GIVEN INSTRUCTION: Rewrite the records below with "symbol" substituted for every instance of "icon", keeping everything else unchanged.

Extracted data entries:
______________________________

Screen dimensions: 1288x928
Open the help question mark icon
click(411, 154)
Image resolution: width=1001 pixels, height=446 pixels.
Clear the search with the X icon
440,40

______________________________

COMPLETED EXERCISE:
Screen dimensions: 1288x928
Open the help question mark symbol
click(411, 154)
Image resolution: width=1001 pixels, height=446 pixels.
Clear the search with the X symbol
440,40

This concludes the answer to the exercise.